在本实施例中,基于两时相图像中的至少一个候选区域的特征图,可对两时相图像进行实例分割,得到两时相图像包含的至少一个追踪对象。该实例分割结果既包含每个追踪对象的实例类别,也可将同一实例类别的不同追踪对象个体分割出来。
例如,目标场景实现为街区时,通过实例分割,可从街区的图像中,分割出街区中的不同实例类别的物体以及每一种实例类别的不同物体,例如,可分割出每一幢房屋、每一条道路、每一辆车等。
其中,变化检测,是指通过变化检测算法,对不同时刻拍摄到的图像中像素坐标相同的像素点进行分析,以确定在不同时刻每个像素坐标的变化状态。
在本实施例中,两时相图像具有相同的尺寸以及分辨率,因而两时相图像的像素坐标相对应,即:两时相图像对应多个相同的像素坐标,以下称为两时相图像对应的多个像素坐标。
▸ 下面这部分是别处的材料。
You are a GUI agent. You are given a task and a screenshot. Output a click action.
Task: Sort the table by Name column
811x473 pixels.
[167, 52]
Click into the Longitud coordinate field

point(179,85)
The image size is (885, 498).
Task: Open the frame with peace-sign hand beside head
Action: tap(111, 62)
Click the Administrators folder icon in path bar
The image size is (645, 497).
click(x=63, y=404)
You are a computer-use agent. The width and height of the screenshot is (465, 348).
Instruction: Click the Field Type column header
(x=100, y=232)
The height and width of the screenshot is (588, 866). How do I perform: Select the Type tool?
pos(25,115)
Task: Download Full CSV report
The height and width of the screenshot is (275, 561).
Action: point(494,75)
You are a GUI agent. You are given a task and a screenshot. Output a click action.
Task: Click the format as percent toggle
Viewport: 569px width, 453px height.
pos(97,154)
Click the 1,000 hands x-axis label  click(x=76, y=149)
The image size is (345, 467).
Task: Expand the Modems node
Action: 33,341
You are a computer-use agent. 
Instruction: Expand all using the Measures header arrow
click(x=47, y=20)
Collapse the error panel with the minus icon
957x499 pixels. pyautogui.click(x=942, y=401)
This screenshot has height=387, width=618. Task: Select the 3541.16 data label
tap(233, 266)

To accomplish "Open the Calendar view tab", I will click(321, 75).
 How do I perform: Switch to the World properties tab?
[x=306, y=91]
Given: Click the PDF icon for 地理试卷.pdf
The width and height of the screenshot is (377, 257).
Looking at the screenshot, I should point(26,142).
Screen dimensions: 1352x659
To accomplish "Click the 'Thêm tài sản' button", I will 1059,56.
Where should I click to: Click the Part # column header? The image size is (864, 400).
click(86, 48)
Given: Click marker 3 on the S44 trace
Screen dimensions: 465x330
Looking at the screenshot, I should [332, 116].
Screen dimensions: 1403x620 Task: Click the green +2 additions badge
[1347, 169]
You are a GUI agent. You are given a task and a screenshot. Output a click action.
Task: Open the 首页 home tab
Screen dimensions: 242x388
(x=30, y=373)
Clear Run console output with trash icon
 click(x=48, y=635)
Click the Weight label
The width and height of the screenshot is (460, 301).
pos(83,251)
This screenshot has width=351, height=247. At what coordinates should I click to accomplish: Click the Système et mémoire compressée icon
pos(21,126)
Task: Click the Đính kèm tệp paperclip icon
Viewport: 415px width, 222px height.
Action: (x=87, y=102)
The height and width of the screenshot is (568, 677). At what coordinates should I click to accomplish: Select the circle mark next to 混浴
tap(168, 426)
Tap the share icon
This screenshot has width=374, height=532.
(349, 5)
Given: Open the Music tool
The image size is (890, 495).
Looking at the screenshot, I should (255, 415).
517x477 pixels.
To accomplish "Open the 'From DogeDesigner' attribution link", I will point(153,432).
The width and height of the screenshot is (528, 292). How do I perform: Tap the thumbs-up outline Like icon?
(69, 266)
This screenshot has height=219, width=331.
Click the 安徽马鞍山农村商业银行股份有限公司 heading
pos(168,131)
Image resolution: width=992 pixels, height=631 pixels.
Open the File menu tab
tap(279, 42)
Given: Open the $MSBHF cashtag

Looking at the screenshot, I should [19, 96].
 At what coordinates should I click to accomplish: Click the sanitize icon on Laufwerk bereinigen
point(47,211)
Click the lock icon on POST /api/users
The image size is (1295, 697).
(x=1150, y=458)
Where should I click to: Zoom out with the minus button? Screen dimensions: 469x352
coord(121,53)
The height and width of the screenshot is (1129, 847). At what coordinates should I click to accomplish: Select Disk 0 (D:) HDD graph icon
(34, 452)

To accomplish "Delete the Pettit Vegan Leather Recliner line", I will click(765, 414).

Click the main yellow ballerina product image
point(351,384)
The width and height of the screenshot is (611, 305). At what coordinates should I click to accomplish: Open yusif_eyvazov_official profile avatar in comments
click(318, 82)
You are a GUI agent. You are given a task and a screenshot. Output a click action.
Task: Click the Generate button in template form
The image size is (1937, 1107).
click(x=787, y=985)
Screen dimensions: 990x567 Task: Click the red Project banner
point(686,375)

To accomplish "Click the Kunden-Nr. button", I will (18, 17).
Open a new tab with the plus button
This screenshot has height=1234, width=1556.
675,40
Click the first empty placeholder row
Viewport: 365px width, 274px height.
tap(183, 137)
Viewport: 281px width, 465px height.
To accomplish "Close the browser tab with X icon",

例如,以矩阵K1表示两时相图像中的第一图像,以矩阵K2表示两时相图像中的第二图像时,K1、K2均为m*n的矩阵,m表示像素行数,n表示像素列数,m、n为正整数。K1、K2对应m*n个像素坐标。
基于两时相图像中的至少一个候选区域的特征图,可对两时相图像对应的多个像素坐标进行变化检测,即检测同一像素坐标在不同时刻拍摄到的图像中的差异,得到该多个像素坐标各自对应的变化状态。
继续以目标场景实现为街区为例,针对两时相街区图像中的图1以及图2,假设,在图1中,像素坐标为P0的像素点属于背景区域,在图2中,像素坐标为P0的像素点属于前景区域,则可认为像素坐标P0为发生变化的像素坐标。若图1的拍摄时刻早于图2,则可认为像素坐标P0发生了新增变化。反之,若图2的拍摄时刻早于图1,则可认为像素坐标P0发生了消失变化。若在图1以及图2中,像素坐标为P1的两个像素点均属于背景区域或均属于前景区域,则可确定像素坐标P1未发生变化。
像素坐标在不同时刻拍摄到的图像中产生的变化,可反映像素坐标对应的真实空间产生的变化。
综合分割出的每个追踪对象对应的像素坐标以及两时相图像对应的多个像素坐标各自的变化状态,可确定两时相图像中每个追踪对象的变化状态。基于每个追踪对象的变化状态以及实例分割结果包含的每个追踪对象的实例类别,可实现对追踪对象进行追踪。
在本实施例中,通过对两时相图像进行实例分割,可细致地检测出两时像图像中的追踪对象;通过对两时相图像对应的像素坐标进行变化检测,可获取到像素级别的变化状态检测结果。基于分割得到的追踪对象以及像素级别的变化状态检测结果,可准确地获取到两时相图像中的追踪对象的变化状态,提升对象追踪结果的准确性和可靠性。
在一些示例性的实施例中,本申请实施例提供的对象追踪方法,可通过神经网络模型实现,该神经网络模型可实现为基于Mask-RCNN(Mask-Region-CNN,一种用于预测区域的蒙版的卷积神经网络)的多任务网络。以下将进行示例性说明。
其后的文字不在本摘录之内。